Segment Start: LISTED ENTRIES

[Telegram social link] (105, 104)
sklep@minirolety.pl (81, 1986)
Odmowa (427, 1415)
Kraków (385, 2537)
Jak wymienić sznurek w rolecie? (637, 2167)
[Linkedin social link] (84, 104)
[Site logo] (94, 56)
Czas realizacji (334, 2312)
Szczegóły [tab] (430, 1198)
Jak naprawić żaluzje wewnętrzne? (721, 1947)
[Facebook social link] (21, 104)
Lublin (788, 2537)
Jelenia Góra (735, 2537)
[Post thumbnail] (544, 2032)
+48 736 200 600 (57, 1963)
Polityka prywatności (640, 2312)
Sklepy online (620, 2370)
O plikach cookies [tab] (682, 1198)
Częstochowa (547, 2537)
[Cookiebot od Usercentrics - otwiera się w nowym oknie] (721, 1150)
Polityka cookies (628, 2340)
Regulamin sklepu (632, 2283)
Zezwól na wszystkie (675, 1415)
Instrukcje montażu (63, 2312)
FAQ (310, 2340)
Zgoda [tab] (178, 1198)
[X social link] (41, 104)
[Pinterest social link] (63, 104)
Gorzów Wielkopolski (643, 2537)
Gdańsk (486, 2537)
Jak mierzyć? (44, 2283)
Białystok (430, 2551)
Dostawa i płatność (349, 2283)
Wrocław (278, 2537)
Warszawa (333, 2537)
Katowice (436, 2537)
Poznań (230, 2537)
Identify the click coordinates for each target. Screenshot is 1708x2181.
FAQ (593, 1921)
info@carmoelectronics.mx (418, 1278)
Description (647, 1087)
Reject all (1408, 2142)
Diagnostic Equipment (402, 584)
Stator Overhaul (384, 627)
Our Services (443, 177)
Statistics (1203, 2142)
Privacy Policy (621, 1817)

Segment End: LISTED ENTRIES

> **TASK GOAL**: Which lines of the data include the string "link"? Copy each of them.

> **WRITTEN REPLY**:
[Telegram social link] (105, 104)
[Linkedin social link] (84, 104)
[Facebook social link] (21, 104)
[X social link] (41, 104)
[Pinterest social link] (63, 104)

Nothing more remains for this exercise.